Whether they are a food bank, a homeless shelter, a charter school, or an immigrants-rights center: they are the institutional embodiment of individuals with a conviction that their communities could be more inclusive, vibrant, and caring places and the will to do something about it. And in almost every case, they faced far worse obstacles than we do.

One particularly inspiring example is the national “food is medicine” movement, a group of organizations around the country that distribute healthy meals to people suffering chronic illnesses. Some of them are now negotiating contracts with hospital systems and insurance companies because it turns out that providing healthy meals and love improves people’s wellbeing more cost-effectively than treating them with medicine and hospital stays. They are the leading edge of a movement that could transform how we support all people with a web of social services integrated into a health system that recognizes that up to 80 percent of your health is determined by where and how you live, not the medical care you get. And, if that’s not inspiring enough, many of these organizations were born three decades ago during the worst part of the AIDS crisis, when people refused to let their brothers starve alone. To think of the courage and optimism required to look past the daily horrors of that plague to imagine a future when that suffering could lead to a national movement that could substantially improves millions of lives is so humbling.

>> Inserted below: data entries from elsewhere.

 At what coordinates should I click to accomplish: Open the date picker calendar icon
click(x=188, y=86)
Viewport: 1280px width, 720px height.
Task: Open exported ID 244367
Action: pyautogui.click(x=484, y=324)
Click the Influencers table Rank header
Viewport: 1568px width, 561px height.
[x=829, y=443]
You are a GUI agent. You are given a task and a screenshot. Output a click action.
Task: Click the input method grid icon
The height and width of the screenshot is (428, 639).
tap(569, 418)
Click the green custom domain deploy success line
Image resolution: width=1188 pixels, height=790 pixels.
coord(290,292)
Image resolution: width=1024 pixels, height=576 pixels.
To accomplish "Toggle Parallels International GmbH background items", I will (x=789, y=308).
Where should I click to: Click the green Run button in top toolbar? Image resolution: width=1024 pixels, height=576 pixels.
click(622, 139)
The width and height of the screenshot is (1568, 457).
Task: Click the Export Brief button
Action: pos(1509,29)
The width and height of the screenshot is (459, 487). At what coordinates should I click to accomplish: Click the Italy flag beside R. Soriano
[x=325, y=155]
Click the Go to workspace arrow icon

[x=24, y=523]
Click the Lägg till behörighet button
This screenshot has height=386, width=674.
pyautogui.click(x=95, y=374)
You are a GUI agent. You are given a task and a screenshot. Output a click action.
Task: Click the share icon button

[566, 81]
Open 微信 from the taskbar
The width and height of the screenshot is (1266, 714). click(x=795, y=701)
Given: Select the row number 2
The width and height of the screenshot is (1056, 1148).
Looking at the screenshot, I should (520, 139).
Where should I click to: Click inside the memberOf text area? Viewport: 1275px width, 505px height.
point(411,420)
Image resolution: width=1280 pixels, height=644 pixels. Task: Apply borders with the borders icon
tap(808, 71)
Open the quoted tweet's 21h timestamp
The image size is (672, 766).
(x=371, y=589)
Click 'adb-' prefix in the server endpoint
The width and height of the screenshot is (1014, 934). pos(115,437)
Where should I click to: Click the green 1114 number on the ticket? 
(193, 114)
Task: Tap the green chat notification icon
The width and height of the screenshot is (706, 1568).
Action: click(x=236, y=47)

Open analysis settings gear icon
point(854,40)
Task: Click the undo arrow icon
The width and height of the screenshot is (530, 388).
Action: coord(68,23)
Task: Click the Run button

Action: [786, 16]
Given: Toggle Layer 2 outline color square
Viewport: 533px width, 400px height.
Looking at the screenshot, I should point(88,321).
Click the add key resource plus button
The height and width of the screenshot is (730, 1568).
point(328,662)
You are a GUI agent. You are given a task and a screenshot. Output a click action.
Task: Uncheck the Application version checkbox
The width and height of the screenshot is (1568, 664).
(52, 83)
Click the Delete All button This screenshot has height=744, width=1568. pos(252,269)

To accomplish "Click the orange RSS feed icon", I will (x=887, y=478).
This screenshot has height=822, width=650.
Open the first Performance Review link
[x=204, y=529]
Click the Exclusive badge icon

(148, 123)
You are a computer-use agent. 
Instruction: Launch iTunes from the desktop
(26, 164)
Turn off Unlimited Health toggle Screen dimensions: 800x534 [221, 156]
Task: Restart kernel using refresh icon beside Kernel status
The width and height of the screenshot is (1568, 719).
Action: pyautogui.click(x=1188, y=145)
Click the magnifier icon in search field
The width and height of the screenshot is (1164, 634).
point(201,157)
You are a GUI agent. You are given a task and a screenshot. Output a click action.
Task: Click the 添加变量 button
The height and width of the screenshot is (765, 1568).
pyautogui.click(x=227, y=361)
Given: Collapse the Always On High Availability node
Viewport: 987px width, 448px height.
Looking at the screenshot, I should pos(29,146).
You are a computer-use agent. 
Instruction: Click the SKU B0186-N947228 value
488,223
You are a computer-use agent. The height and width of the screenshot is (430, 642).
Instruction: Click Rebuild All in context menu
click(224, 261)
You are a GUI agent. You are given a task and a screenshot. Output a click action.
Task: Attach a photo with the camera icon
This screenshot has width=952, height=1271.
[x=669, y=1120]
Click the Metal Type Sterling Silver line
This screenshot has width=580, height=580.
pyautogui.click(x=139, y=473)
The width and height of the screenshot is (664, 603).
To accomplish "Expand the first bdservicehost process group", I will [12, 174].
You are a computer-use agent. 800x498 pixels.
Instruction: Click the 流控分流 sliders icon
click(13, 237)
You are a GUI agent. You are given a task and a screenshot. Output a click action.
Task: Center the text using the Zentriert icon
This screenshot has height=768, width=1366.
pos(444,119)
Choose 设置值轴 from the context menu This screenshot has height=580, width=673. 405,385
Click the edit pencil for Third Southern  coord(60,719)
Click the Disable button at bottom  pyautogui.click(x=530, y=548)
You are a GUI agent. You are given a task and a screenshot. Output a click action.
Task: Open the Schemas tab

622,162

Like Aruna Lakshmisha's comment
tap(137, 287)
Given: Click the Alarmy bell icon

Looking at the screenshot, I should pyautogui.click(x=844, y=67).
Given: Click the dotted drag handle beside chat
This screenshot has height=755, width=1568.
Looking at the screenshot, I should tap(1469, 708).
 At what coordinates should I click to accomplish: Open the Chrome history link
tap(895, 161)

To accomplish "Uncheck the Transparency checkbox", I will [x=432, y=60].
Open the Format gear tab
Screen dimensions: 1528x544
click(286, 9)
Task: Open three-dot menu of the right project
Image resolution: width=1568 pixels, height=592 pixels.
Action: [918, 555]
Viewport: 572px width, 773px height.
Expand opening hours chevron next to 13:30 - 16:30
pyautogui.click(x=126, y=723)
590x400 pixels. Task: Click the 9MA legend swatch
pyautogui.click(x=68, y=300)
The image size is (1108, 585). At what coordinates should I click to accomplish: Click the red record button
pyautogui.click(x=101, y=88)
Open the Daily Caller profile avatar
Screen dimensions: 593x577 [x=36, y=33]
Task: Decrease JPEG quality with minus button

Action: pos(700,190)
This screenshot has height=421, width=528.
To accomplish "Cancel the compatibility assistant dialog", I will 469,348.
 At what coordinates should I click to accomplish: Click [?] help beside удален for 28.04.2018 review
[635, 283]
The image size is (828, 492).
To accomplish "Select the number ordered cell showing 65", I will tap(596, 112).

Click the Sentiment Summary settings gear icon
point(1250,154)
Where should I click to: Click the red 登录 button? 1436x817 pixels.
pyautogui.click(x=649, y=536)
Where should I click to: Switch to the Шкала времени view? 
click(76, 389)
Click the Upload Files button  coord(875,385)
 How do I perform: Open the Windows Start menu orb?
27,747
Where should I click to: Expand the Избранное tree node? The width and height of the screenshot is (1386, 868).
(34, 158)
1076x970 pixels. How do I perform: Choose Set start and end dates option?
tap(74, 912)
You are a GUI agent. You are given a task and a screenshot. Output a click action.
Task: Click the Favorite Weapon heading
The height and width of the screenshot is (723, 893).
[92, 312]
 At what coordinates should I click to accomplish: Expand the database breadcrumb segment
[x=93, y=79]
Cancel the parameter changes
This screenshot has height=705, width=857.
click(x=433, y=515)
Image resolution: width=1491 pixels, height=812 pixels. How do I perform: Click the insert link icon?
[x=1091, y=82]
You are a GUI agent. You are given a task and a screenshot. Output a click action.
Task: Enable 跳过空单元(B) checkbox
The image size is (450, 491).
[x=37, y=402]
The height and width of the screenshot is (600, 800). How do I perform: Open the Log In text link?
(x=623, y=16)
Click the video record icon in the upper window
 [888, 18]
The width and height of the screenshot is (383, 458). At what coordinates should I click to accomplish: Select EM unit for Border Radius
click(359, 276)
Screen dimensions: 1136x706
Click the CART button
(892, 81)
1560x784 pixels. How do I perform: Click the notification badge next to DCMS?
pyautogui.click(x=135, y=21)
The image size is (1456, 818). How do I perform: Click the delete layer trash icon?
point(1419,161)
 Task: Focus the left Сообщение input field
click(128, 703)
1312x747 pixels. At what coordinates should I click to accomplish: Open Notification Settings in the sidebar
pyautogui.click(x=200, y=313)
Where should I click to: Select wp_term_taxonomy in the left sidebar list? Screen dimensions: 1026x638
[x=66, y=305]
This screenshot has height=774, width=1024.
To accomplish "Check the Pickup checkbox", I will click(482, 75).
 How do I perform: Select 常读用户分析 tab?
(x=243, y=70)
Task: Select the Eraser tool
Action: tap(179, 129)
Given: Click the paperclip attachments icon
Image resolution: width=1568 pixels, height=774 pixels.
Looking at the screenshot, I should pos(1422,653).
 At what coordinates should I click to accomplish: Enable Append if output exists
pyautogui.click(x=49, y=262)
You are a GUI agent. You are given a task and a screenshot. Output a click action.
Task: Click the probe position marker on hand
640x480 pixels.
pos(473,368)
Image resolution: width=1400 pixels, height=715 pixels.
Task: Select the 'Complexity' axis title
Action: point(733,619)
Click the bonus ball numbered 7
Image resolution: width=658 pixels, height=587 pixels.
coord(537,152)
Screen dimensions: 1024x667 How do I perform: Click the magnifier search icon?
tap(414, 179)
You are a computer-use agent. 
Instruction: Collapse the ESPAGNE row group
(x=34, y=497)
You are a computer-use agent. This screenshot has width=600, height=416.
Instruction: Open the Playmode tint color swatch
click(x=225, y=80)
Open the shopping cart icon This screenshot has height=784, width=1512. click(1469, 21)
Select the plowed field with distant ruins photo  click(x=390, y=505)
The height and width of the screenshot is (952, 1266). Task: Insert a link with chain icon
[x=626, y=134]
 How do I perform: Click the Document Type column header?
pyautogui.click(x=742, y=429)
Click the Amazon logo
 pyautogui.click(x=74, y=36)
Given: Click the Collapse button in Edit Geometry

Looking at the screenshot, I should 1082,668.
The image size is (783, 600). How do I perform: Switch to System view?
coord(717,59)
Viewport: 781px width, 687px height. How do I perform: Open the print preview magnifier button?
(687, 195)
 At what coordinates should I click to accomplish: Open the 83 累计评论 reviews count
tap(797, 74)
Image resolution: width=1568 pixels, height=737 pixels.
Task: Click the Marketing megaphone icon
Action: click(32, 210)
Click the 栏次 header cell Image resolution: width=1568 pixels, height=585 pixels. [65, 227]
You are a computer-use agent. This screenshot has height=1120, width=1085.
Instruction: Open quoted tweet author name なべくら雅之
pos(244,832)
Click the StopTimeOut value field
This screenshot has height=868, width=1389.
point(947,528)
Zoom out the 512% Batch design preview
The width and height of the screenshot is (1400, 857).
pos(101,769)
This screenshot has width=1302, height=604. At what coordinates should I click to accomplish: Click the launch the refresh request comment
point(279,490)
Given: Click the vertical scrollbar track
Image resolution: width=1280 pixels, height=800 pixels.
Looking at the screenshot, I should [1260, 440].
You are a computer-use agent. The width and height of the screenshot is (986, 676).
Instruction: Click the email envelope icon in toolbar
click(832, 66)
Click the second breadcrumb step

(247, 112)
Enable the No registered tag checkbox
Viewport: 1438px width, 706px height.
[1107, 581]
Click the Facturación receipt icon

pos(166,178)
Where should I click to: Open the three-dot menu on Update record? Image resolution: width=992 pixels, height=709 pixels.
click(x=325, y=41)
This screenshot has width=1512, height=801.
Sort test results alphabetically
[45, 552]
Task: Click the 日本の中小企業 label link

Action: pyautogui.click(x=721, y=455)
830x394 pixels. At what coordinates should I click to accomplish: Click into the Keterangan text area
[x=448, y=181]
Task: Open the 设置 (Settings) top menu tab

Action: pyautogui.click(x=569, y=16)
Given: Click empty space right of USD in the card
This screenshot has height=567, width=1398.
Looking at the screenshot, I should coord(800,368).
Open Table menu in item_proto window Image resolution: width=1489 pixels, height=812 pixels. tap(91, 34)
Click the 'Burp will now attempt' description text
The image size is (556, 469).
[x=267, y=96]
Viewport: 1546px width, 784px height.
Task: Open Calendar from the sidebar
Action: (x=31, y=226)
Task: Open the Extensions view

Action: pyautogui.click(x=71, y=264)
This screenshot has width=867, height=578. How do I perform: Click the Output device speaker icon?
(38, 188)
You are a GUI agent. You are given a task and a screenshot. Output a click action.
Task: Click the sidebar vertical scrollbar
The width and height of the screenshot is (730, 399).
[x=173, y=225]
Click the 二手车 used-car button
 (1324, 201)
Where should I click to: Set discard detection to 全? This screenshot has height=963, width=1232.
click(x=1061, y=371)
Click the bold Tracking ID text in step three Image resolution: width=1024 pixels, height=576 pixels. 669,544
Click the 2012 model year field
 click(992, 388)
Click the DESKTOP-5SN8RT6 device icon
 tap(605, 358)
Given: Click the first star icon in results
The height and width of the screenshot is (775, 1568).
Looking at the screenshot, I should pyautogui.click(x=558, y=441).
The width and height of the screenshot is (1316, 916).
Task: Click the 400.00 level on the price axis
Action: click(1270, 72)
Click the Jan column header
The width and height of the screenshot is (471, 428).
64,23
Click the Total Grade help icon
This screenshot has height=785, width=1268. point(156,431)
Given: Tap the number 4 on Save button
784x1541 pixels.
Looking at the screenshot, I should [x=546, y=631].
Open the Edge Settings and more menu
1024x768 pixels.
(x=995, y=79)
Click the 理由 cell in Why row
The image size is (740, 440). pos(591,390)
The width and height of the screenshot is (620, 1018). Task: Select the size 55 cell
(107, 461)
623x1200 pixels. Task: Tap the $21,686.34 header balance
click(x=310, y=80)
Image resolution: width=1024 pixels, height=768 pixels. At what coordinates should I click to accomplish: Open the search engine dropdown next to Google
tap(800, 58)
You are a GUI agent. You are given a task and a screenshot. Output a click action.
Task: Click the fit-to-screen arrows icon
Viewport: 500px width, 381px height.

At its best, impact investing is an expression of optimism. When we make investments, we are putting money behind the belief that our investees have the vision and capability to make whatever they are working on successful and that will make the community they serve better off. If they can focus on forging a better future for our children and all people, then shame on us for not finding ways to support them.



Amen. I always say that we — as the investors — have the easy (and privileged) job of allocating capital. Our investees are the ones doing the hard work to serve their clients on limited budgets in broken markets.

2019 has already gotten off to an exciting start and it is bound to be a busy and crazy year.

Let’s check back in soon to see how it all plays out.